Mais-est vraiment le cas ?

Pas si sûr lorsqu’on creuse un peu, car même si un vêtement est fabriqué en lin français, la filature (la transformation des fibres végétales en fil de lin) n’est pas réalisée en France, faute d’usine de filature. En effet, la dernière manufacture, appartenant à l’entreprise française Safilin, a fermé en 2005.

Depuis le lin cultivé en France et Belgique est principalement envoyé en Chine ou, au mieux, dans l’une des trois dernières filatures européennes : en Pologne (l’usine de Safilin, entreprise française), en Italie (Linificio) ou en Espagne (Intercot).

Même si toutes les autres étapes sont réalisées en France : l’arrachage, le rouissage, le teillage, le peignage, la filature, le tissage, le tricotage, l’ennoblissement, l’empreinte carbone liée uniquement à l’étape de filature du lin fait tâche dans ce portrait quasi parfait.

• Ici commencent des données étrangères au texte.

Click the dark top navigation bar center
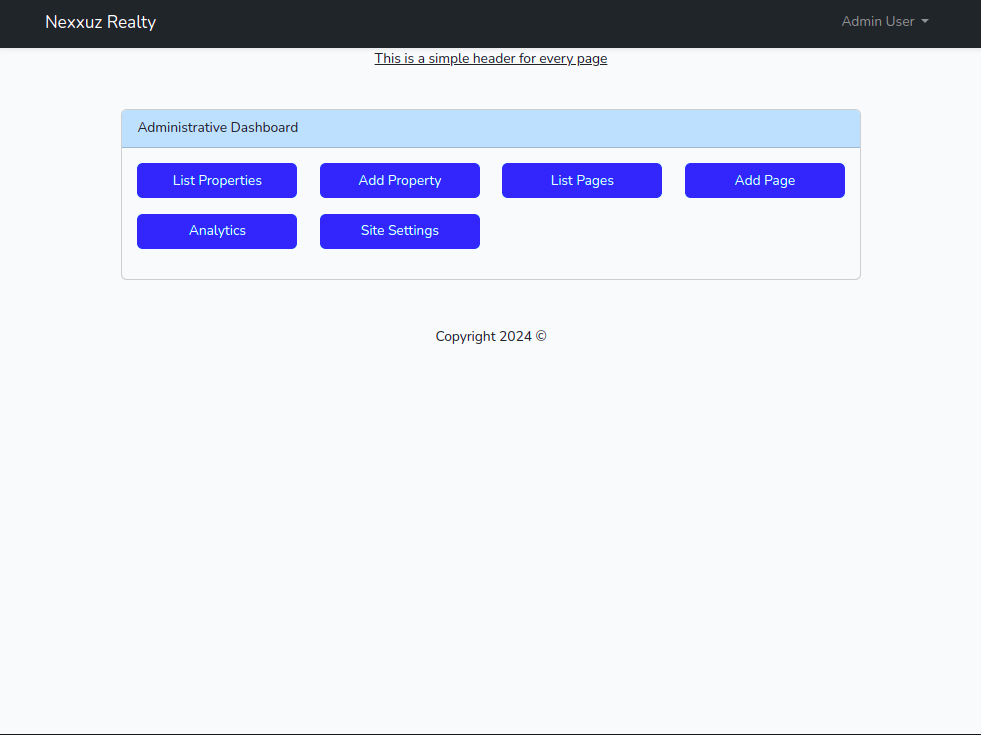 [490, 22]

Afin d’avoir une démarche cohérente et favoriser l’économie circulaire à l’échelle de l’Hexagone, de belles initiatives sont en marche pour rapatrier ce savoir-faire perdu en France.

culture lin

Crédits photos : Emanuel Lang

La renaissance des filatures de lin en France

Pour reconstruire la filière du lin, trois marques de vêtements déjà impliquées dans la fabrication française et valorisant le lin français dans leurs collections se sont alliées autour du projet Linpossible, né en 2018. Porté par 1083, Le Slip Français et Spl!ce, le projet réunit l’association acteurs du lin et chanvre textiles bio (Lin et Chanvre Bio) et la coopérative spécialisée dans la culture et la transformation du lin textile de la semence à la fibre (Terre de lin), ainsi que trois filateurs partenaires : Safilin, Emanuel Lang et Tissage de France.

Leur objectif ? Développer une filière 100% française, de la graine au vêtement.

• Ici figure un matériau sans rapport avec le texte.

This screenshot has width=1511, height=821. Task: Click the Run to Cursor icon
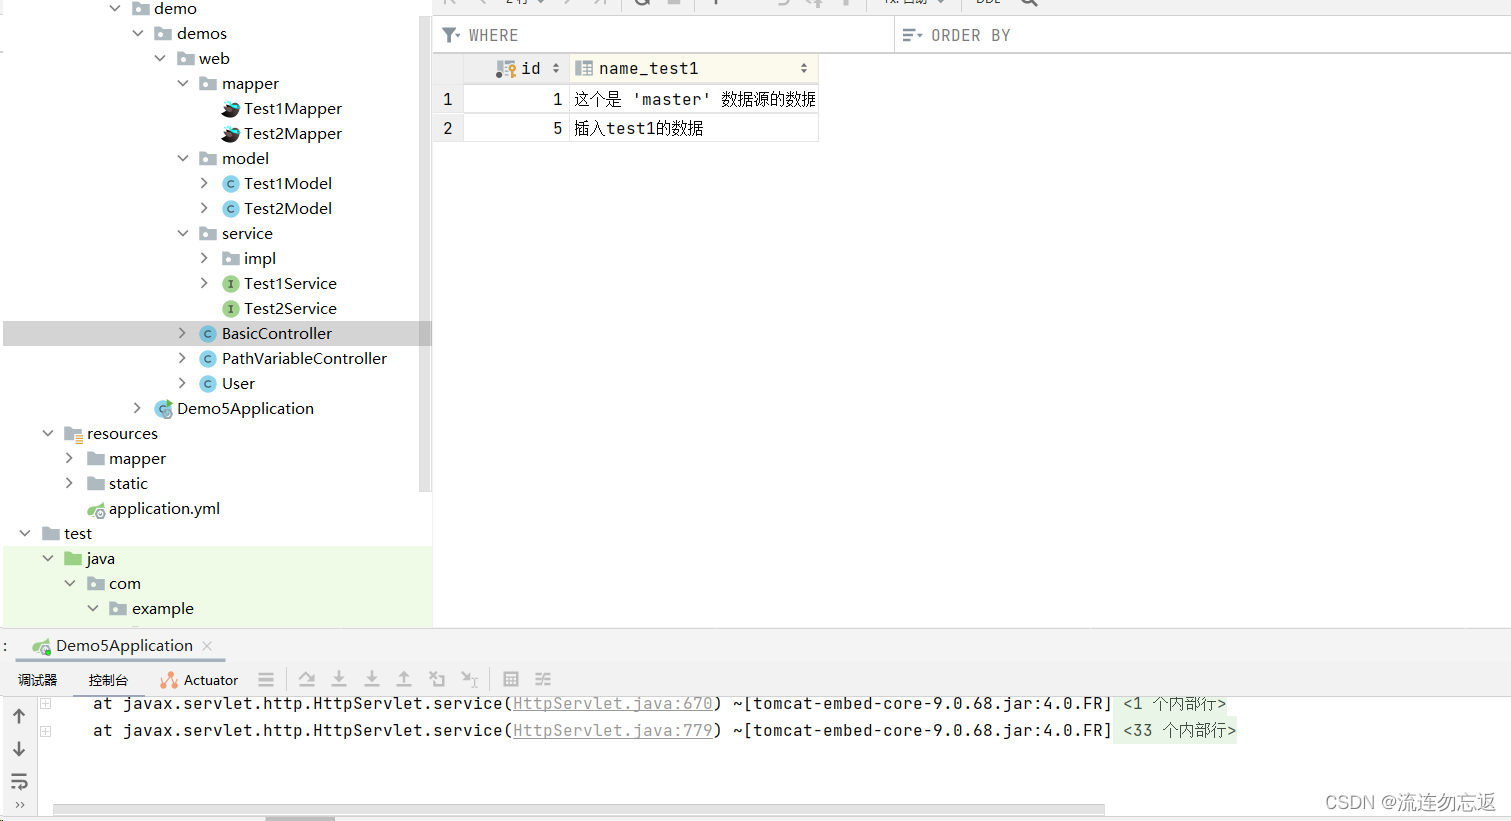[469, 679]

Le projet commence à porter ses fruits avec, en 2019, le groupe Velcorex propriétaire de l’entreprise Emmanuel Lang qui a investi pour développer des ateliers de filature du lin au sein de sa manufacture alsacienne : “L’unité devrait pouvoir gérer à peu près 150 tonnes. Donc, en fonction de ce vous recherchez en terme de fil, elle aura une capacité de production allant de 500 000 à 700 000 mètres“.

En parallèle, d’autres initiatives voient le jour, comme celle de la coopérative NatUp, basée en Normandie au plus près des liniculteurs, qui avec le soutien financier de la Région vise la création d’une filature de lin à Saint-Martin-du-Tilleul dans l’Eure, pour des vêtements 100% made in Normandie.

atelier tissage

Crédits photos : Emanuel Lang

De nouveaux tisseurs & tricoteurs de lin en France

Avec l’essor de filatures françaises de lin, c’est toute la chaîne de l’industrie textile qui va se renforcer.

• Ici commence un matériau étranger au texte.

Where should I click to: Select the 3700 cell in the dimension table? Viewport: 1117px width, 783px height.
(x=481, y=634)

Actuellement seuls quelques tisseurs possèdent le savoir-faire et les métiers à tisser adaptés au lin. Le plus ancien, né en 1835, est le tisserand Lemaitre-Demeestere installé dans le Nord à Halluin. L’entreprise Tissage de France, fondée en 1837 à Rupt-Sur-Moselle dans les Vosges, connaît une seconde jeunesse grâce à l’arrivée au capital de Denis Heinrich et Thomas Huriez, fondateur de 1083, en 2018. Ces deux entreprises possèdent une expertise récompensée par le label France Terre Textile.

Enfin, un autre signe que le changement est en marche, le tissage du lin normand a permis de sauver l’entreprise familiale Tissage du Ronchay, née en 1845 dans le Pays de Caux, en Seine Maritime. Alors que les derniers métiers à tisser devaient être démontés en 2021, faute de débouché de la filière textile, une deuxième ligne devrait plutôt être créée cette année.

En attendant que l’étape de filature soit totalement rapatriée en France, les marques pionnières dans l’utilisation du lin continuent d’innover et de proposer de nouvelles collections :

La collection lin Le Slip Français

Crédits photos : Le Slip Français

Vers une IGP pour protéger le lin français et européen

Enfin la filière agricole du lin se structure et fédère tous les acteurs autour de la reconnaissance d’une IGP – Indication géographique protégée – afin de protéger leur savoir-faire et l’origine du lin, face à des vêtements en lin cultivé en Asie et transformé au Bangladesh à des prix imbattables..

Dans un contexte de changement climatique et de prise de conscience dans nos actes d’achats, le lin est largement plébiscité par les consommateurs. Il ouvre de belles perspectives de développement économique en France des liniculteurs jusqu’aux couturiers et couturières.